Information given =>
□ □ □

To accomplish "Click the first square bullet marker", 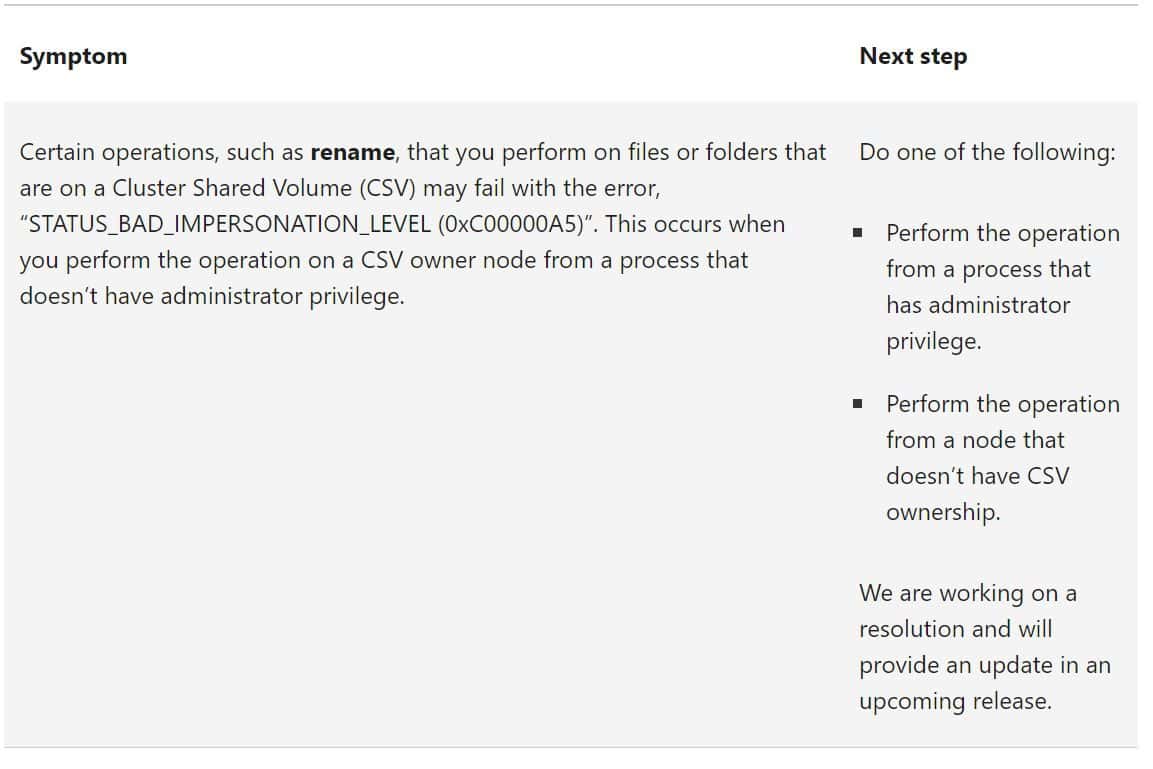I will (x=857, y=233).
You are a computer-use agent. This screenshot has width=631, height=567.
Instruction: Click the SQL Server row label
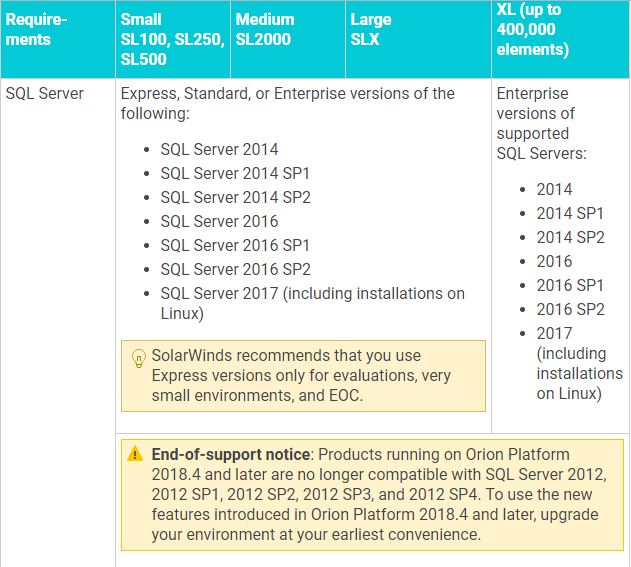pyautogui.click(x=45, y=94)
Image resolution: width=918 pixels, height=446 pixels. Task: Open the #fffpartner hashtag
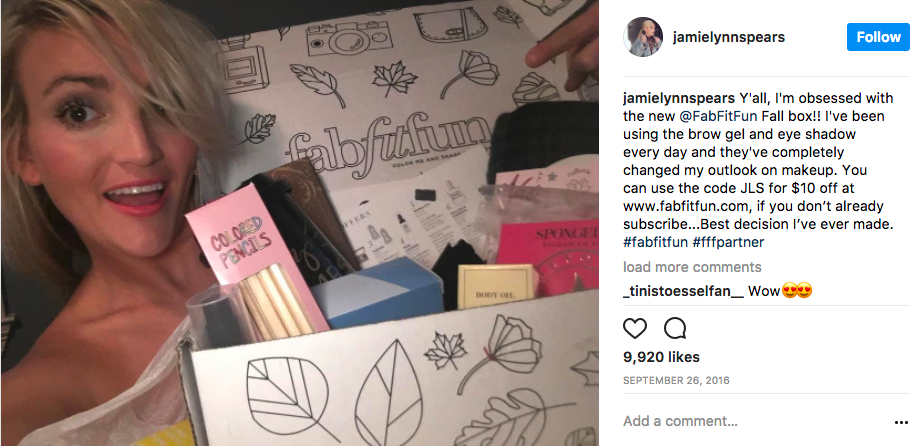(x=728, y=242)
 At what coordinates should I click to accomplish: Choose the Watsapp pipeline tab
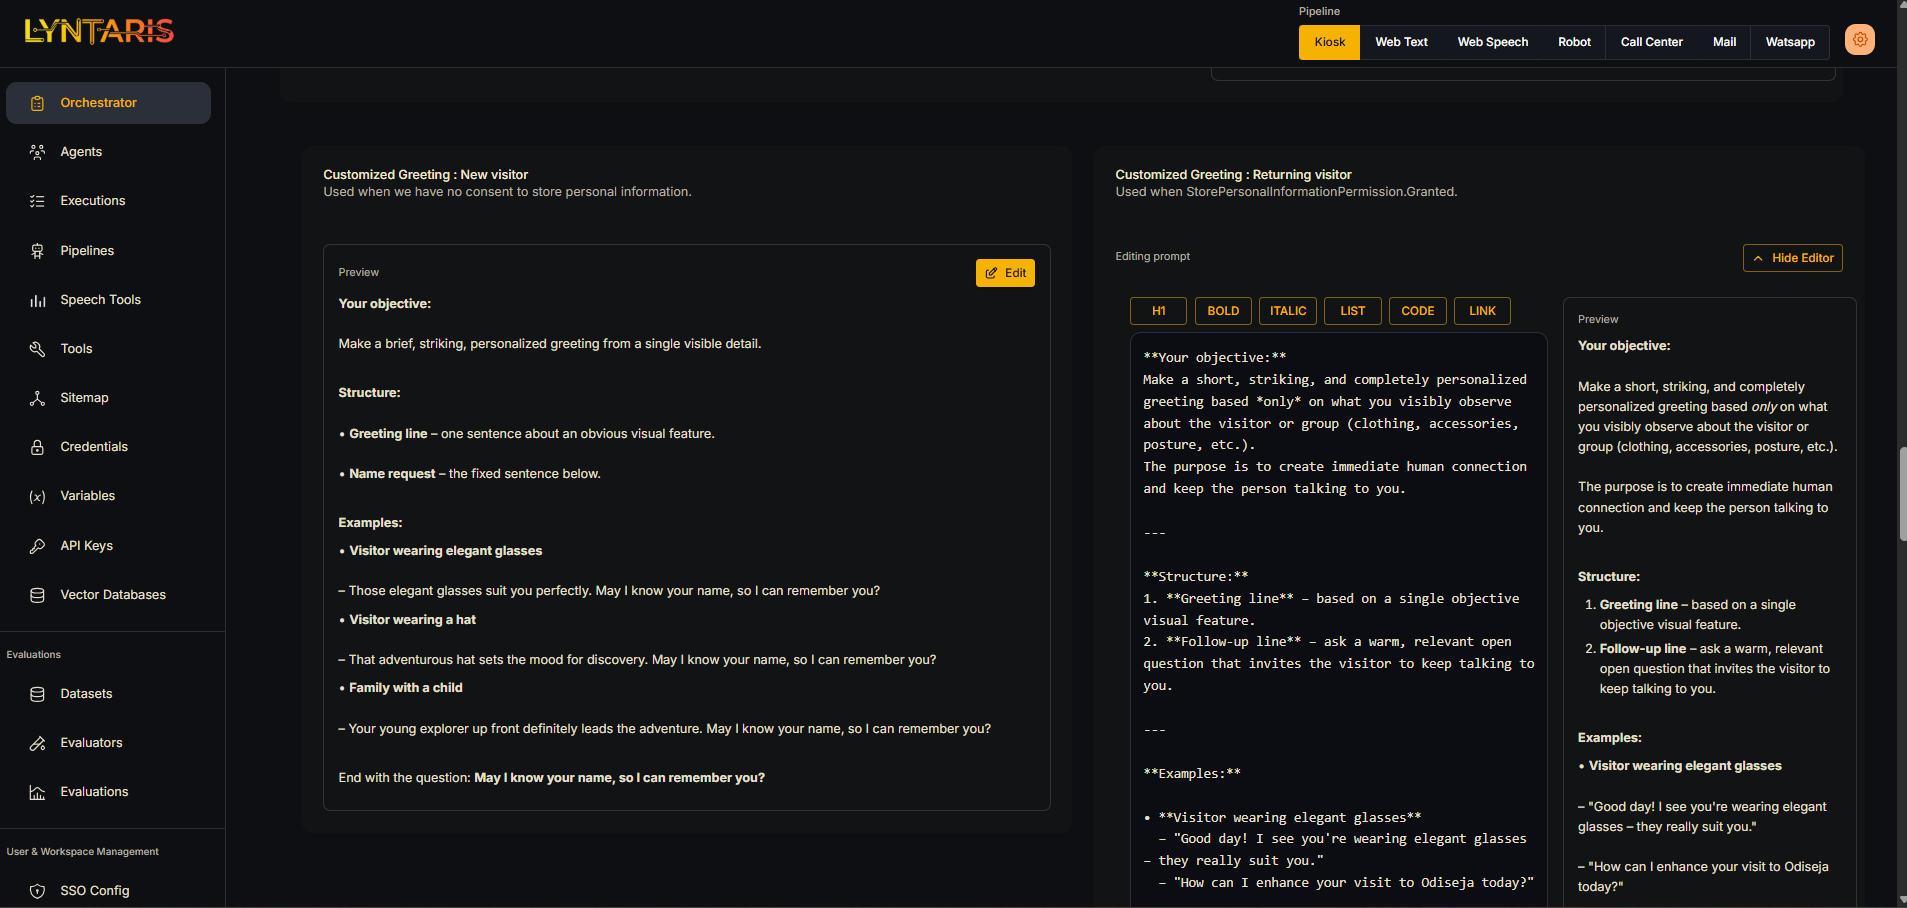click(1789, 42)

□ □ □

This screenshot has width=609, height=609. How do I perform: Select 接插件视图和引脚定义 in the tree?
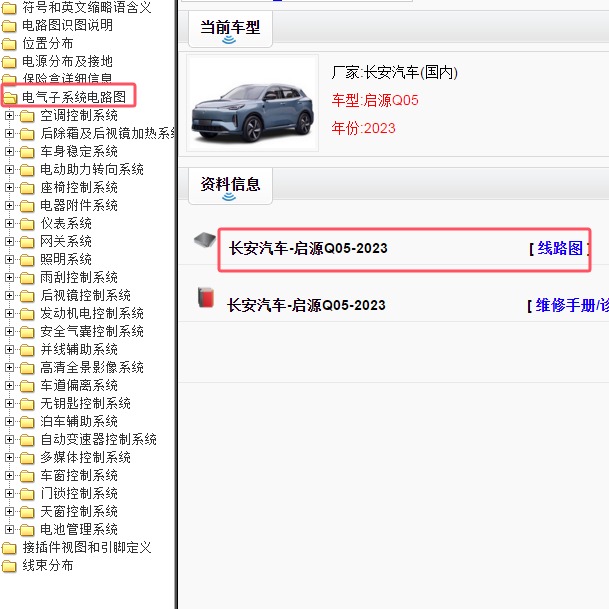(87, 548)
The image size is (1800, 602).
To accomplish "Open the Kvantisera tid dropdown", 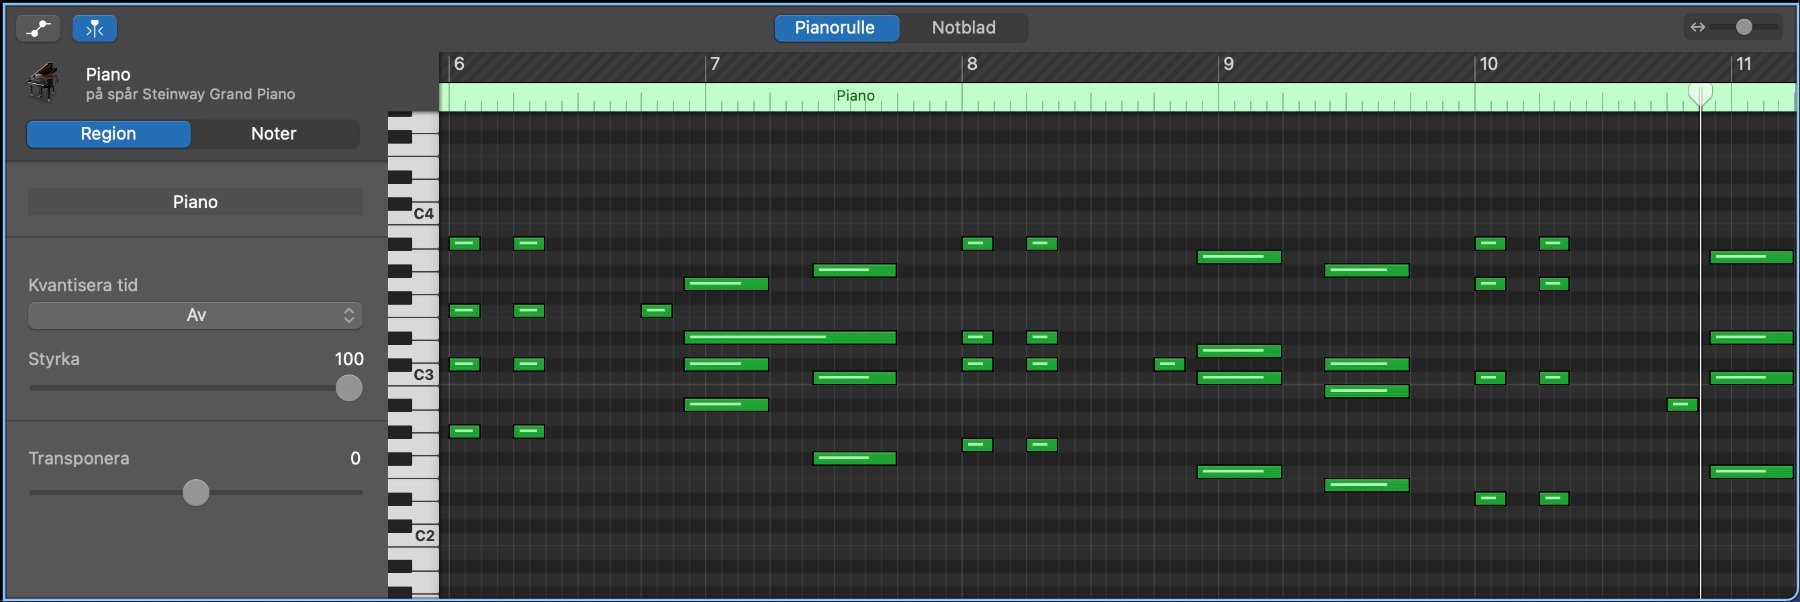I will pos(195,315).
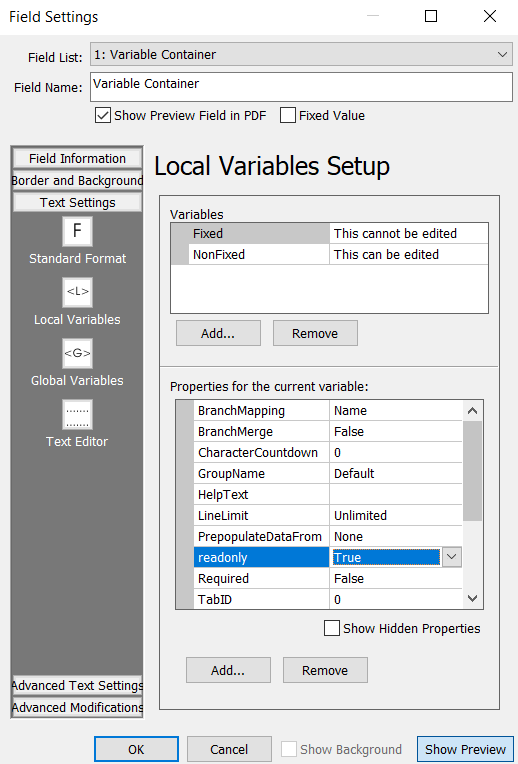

□ □ □

What the exercise asks =>
Identify each line in the records above that contains the string "screenshot" and copy those lines out. Case counts.

Answer =>
You are a computer-use agent. This screenshot has width=631, height=567.
This screenshot has width=609, height=609. How do I perform: Select 接插件视图和引脚定义 in the tree?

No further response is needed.